What you are asked to do – Find the line that contains "At what coordinates should I click to accomplish: Click". Copy it and every line after it to the end of the material below, exactly, with no pictures.

Supplied material –

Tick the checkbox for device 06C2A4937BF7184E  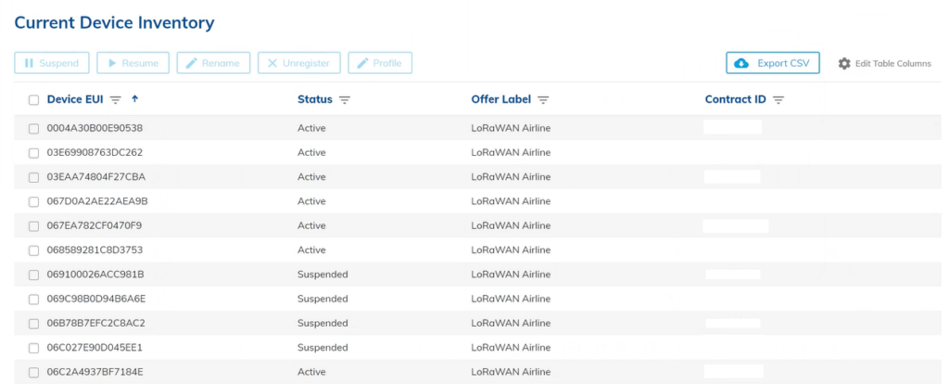click(x=33, y=372)
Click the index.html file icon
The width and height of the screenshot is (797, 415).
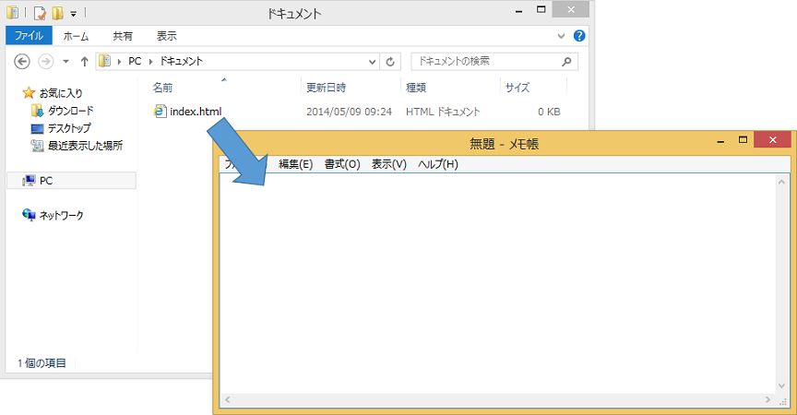160,112
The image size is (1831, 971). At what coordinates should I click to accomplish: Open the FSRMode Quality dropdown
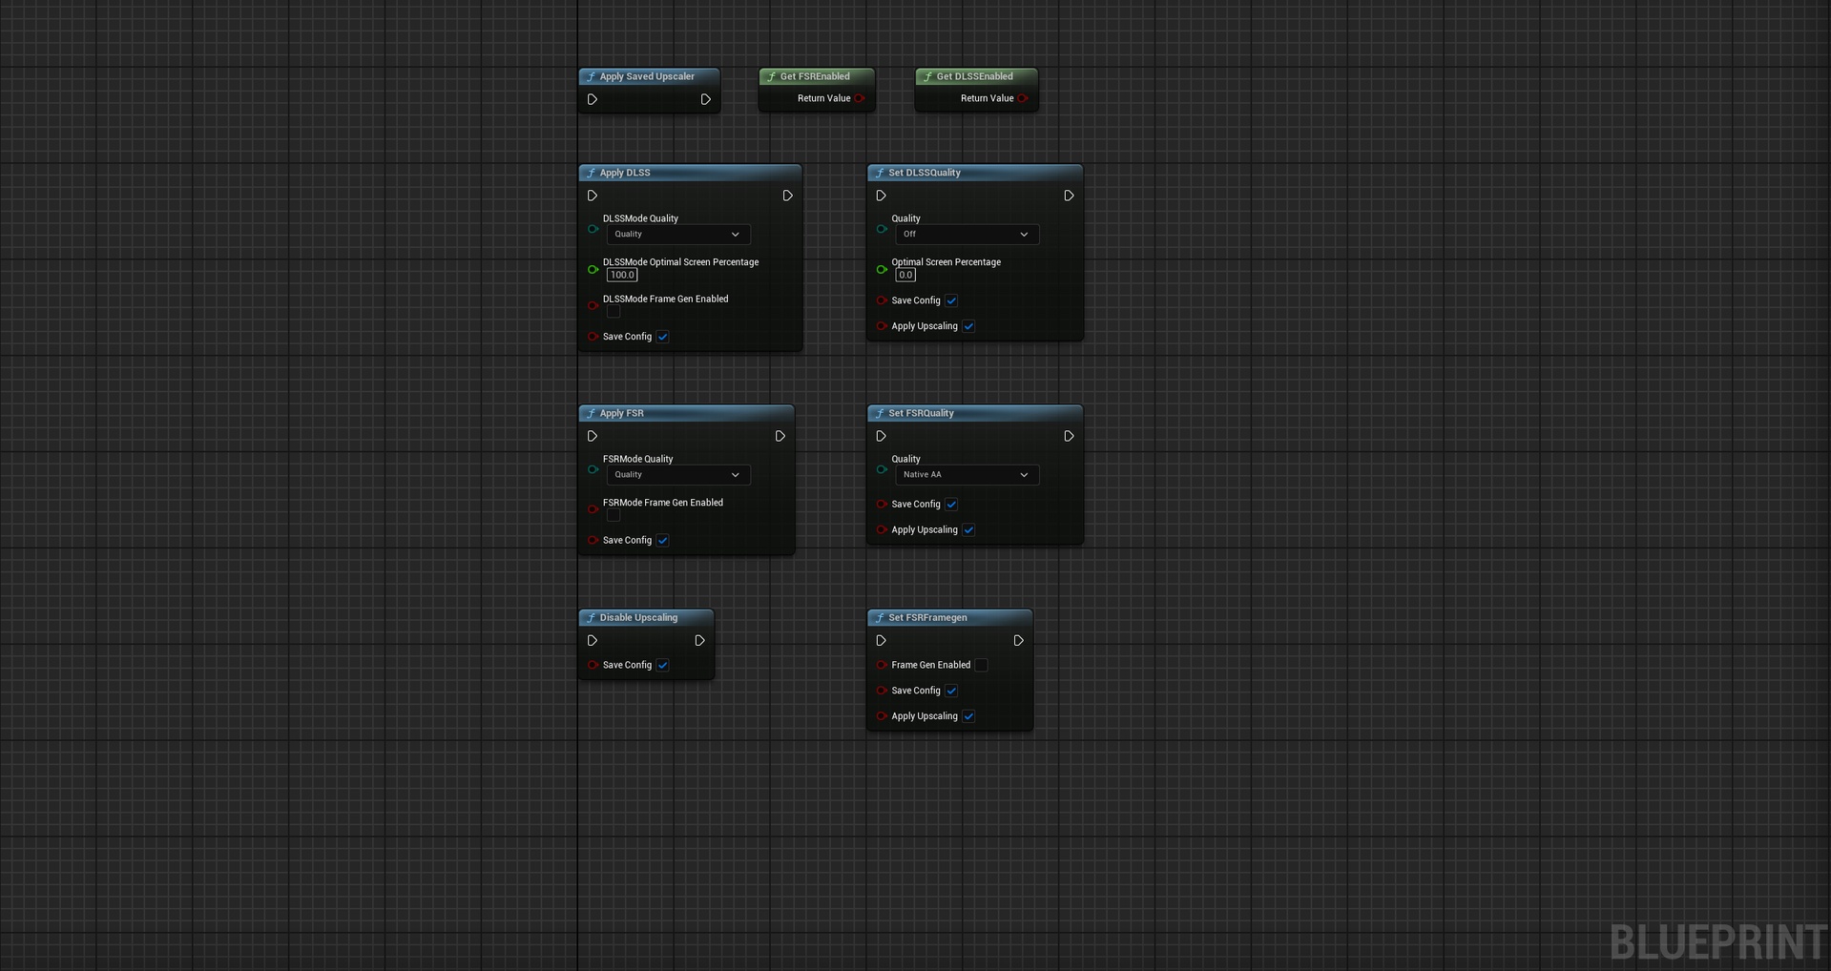(x=677, y=475)
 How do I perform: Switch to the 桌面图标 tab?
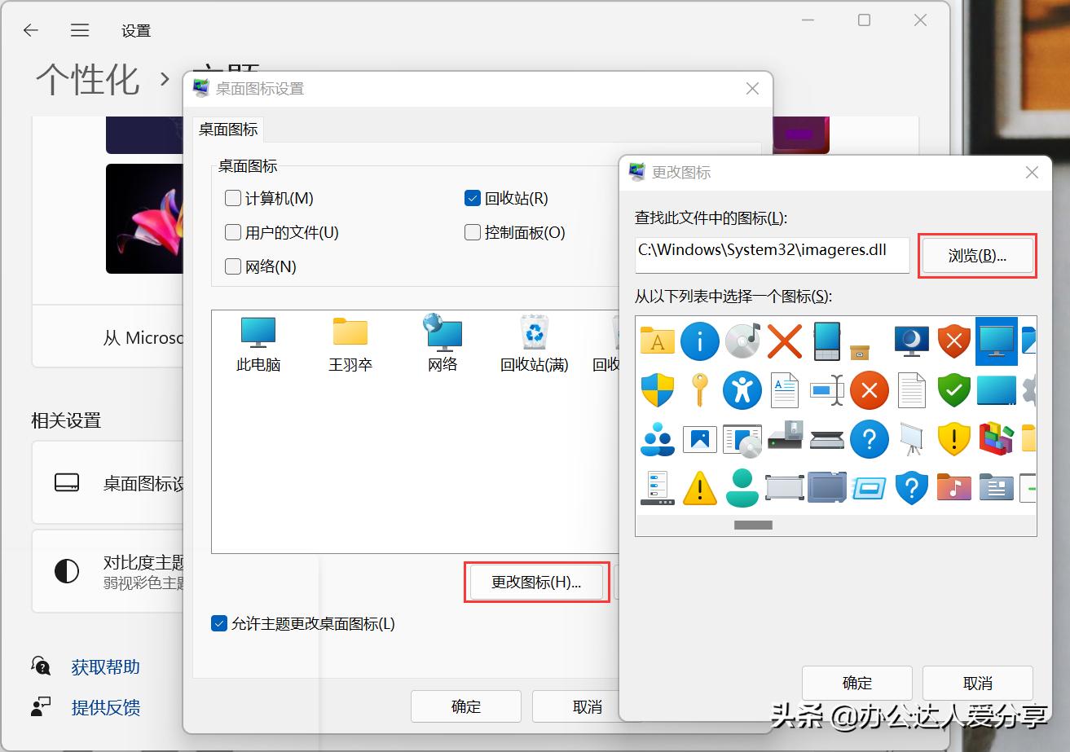click(227, 129)
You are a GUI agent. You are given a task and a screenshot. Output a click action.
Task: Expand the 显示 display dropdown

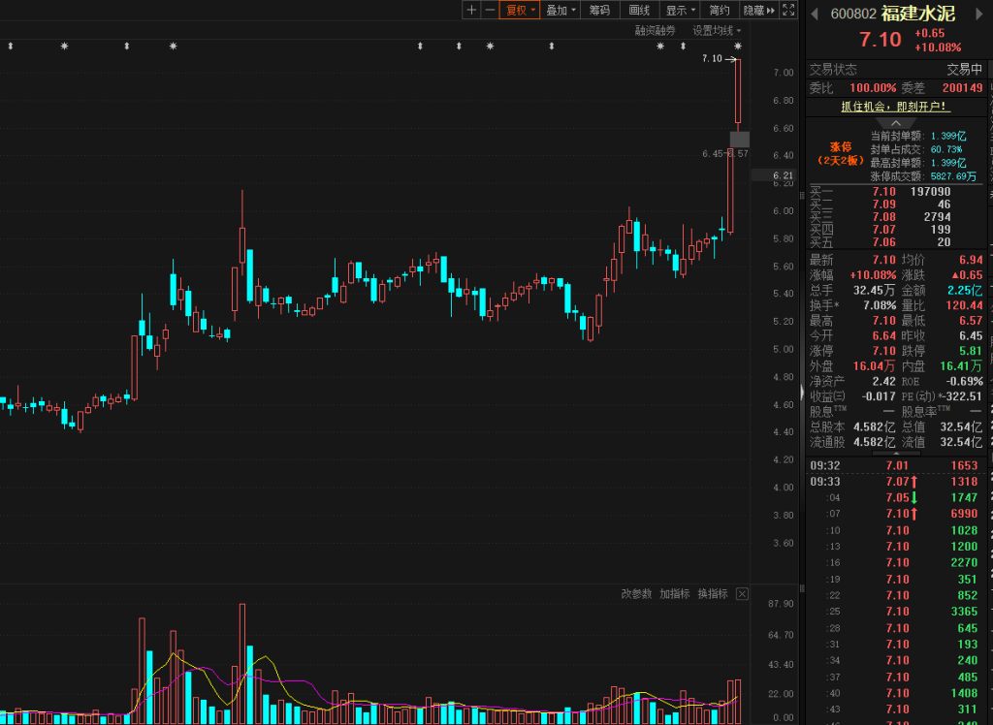click(x=680, y=10)
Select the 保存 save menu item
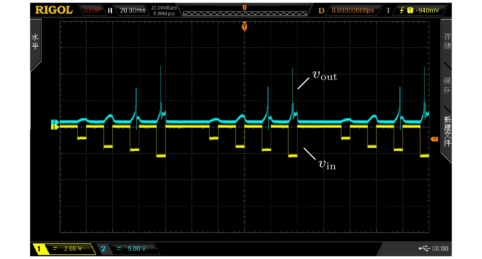 [x=447, y=85]
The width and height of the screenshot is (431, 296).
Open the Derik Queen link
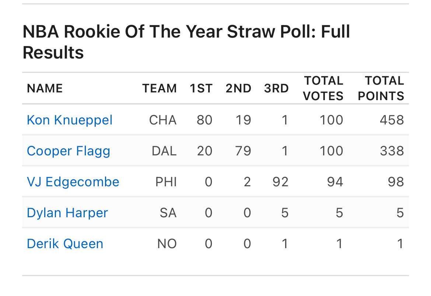(x=65, y=244)
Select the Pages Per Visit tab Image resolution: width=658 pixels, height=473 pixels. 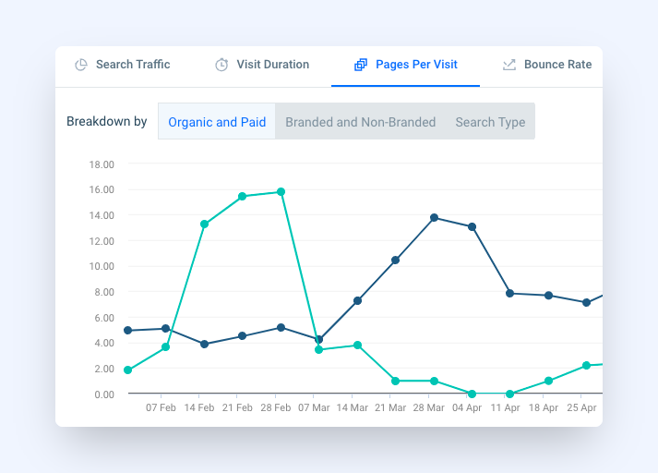[405, 65]

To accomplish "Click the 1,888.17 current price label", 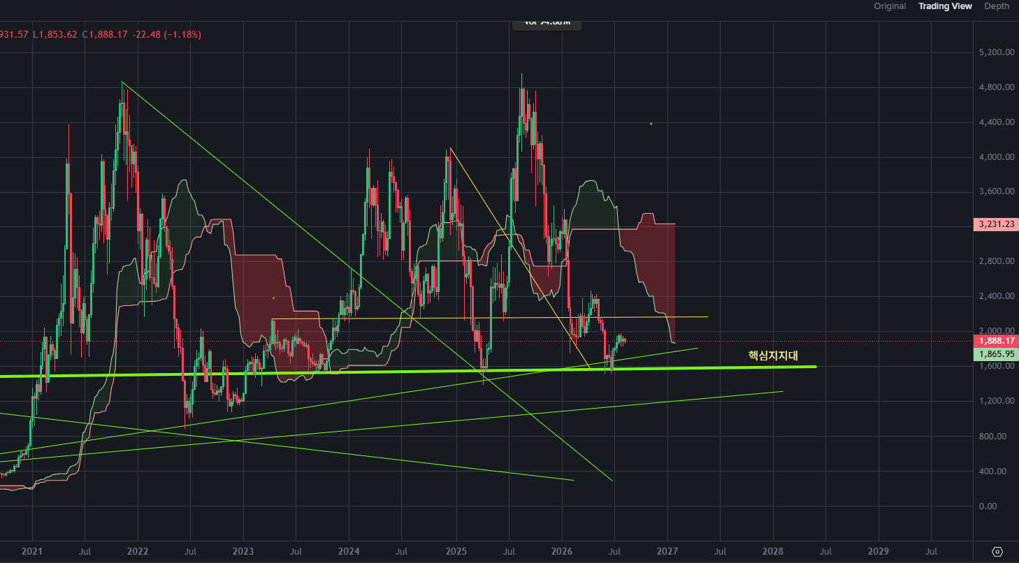I will tap(995, 341).
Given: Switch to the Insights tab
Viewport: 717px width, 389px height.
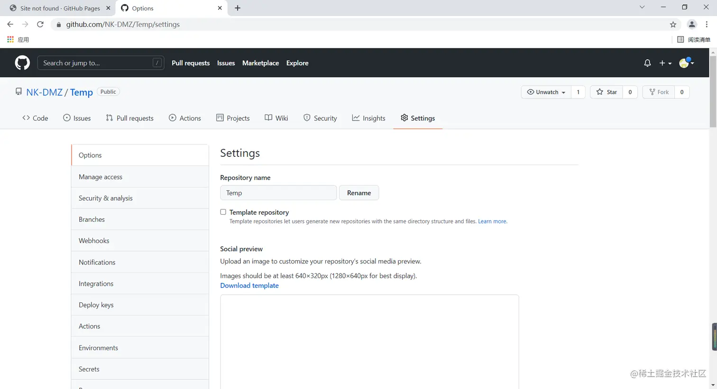Looking at the screenshot, I should (x=368, y=118).
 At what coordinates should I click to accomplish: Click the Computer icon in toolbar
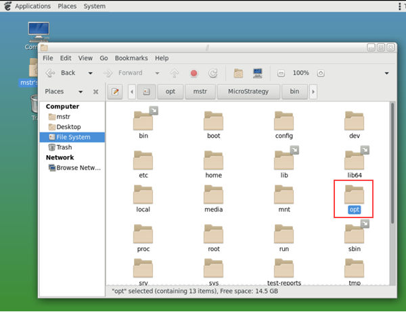(x=257, y=73)
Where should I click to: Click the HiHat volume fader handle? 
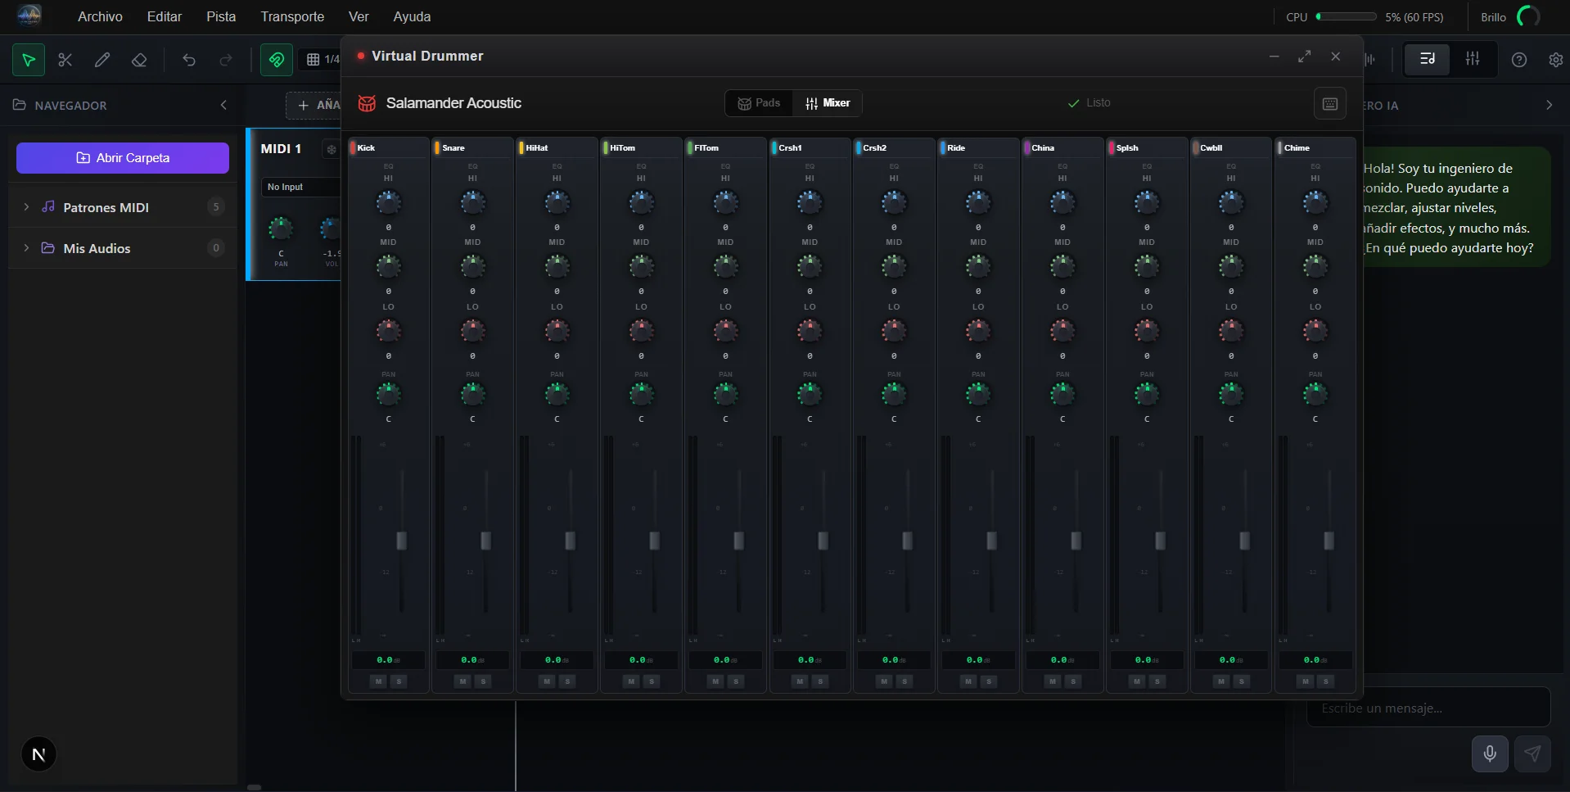click(x=570, y=541)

Result of the task –
 At what coordinates should I click to accomplish: Click the Computer icon in toolbar
(x=257, y=73)
Where should I click to: Click the HiHat volume fader handle? 
click(x=570, y=541)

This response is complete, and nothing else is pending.